## YOUR ASSIGNMENT:
Below are records; reproduce exactly the lines from the one that has "Ocena ryzyka zawodowego (383, 2069)" through the one that has "Narzędzia BHP online (372, 1765)", ends included, and nothing more.

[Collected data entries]
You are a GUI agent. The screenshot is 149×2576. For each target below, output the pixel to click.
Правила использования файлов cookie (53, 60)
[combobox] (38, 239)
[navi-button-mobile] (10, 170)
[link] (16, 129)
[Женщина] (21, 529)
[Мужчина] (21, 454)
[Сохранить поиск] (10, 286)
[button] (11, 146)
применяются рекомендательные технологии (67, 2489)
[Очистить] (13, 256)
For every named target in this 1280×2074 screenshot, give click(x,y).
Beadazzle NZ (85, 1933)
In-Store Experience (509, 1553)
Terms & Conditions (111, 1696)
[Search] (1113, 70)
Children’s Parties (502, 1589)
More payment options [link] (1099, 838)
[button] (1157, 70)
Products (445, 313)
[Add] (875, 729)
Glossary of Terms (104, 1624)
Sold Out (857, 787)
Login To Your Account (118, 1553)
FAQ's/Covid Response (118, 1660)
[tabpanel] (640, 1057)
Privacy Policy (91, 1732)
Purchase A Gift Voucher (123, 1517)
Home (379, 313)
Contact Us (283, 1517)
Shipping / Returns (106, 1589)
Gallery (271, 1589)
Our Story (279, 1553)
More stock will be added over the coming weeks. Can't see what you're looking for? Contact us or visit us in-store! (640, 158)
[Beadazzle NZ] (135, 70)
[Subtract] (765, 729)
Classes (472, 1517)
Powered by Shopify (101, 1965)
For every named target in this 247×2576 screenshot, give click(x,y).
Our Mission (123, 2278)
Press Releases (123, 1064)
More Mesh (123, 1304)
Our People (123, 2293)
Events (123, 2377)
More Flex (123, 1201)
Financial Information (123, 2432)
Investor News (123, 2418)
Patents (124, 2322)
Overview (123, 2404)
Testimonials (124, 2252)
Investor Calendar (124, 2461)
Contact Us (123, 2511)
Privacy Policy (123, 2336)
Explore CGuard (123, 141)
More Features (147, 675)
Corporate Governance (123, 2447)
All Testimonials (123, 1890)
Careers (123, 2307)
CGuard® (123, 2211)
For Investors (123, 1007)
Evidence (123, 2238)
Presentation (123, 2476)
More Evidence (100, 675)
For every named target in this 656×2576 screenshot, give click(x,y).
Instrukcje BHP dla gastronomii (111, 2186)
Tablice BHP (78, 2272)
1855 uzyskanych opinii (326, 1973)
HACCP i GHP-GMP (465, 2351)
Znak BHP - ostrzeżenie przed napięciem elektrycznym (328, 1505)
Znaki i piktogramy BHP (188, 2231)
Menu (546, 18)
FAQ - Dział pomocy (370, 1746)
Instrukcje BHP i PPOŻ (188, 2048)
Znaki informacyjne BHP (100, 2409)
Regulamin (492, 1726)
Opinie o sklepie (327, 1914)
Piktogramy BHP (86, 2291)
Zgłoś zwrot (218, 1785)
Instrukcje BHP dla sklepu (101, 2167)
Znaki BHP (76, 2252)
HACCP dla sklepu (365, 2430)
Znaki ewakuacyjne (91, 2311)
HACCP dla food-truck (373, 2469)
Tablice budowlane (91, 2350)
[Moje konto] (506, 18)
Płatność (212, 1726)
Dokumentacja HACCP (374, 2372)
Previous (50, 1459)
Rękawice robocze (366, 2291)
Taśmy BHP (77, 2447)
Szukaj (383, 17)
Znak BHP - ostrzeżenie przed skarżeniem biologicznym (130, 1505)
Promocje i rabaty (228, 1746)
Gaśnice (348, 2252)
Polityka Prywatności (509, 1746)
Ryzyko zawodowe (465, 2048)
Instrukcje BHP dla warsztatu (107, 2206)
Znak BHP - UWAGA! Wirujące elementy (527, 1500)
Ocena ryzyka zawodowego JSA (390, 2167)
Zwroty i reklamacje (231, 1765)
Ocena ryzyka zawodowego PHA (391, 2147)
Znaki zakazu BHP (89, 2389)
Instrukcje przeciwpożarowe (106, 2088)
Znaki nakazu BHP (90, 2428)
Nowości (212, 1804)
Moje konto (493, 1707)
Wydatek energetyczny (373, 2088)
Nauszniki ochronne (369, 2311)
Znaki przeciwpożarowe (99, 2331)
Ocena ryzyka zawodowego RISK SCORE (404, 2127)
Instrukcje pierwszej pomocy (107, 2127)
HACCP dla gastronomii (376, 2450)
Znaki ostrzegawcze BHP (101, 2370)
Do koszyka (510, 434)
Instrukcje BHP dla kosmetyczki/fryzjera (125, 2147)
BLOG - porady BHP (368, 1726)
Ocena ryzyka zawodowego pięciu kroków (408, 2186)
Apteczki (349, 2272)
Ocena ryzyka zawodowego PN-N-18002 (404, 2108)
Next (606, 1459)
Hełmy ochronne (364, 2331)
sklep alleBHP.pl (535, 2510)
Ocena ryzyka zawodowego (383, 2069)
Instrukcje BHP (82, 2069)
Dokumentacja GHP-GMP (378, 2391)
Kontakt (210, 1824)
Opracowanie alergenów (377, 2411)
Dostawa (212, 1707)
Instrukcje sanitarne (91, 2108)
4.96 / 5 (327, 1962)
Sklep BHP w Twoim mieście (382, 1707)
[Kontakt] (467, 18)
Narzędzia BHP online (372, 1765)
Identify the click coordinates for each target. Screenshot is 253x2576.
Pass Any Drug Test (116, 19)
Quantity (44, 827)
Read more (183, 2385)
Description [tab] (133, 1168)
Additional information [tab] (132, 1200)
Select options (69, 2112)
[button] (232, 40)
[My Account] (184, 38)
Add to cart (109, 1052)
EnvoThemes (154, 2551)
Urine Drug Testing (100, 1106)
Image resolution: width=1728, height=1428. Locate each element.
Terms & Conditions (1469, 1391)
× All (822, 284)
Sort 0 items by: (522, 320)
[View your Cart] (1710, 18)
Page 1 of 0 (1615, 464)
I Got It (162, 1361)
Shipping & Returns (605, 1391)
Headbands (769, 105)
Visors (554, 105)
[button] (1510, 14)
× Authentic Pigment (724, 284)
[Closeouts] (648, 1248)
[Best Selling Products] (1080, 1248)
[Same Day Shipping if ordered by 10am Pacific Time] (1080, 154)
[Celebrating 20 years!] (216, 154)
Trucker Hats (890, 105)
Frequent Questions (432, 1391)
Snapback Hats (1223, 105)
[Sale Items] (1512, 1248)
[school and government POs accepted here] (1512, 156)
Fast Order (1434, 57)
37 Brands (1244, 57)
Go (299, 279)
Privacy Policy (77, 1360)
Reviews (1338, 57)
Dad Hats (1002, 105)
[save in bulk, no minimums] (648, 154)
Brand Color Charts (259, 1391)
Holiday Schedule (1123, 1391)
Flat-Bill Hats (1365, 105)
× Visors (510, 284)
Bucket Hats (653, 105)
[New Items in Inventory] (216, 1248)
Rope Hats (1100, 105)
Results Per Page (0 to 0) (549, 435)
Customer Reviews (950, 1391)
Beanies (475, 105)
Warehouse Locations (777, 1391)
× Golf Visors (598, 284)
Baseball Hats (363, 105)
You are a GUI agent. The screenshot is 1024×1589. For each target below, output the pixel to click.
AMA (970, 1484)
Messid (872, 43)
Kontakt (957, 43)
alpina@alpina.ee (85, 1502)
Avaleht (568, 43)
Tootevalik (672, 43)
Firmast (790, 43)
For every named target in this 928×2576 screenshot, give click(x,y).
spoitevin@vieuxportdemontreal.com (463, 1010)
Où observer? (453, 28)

## SOLUTION:
Ocena ryzyka zawodowego (383, 2069)
Instrukcje BHP (82, 2069)
Dokumentacja GHP-GMP (378, 2391)
Kontakt (210, 1824)
Opracowanie alergenów (377, 2411)
Dostawa (212, 1707)
Instrukcje sanitarne (91, 2108)
4.96 / 5 (327, 1962)
Sklep BHP w Twoim mieście (382, 1707)
[Kontakt] (467, 18)
Narzędzia BHP online (372, 1765)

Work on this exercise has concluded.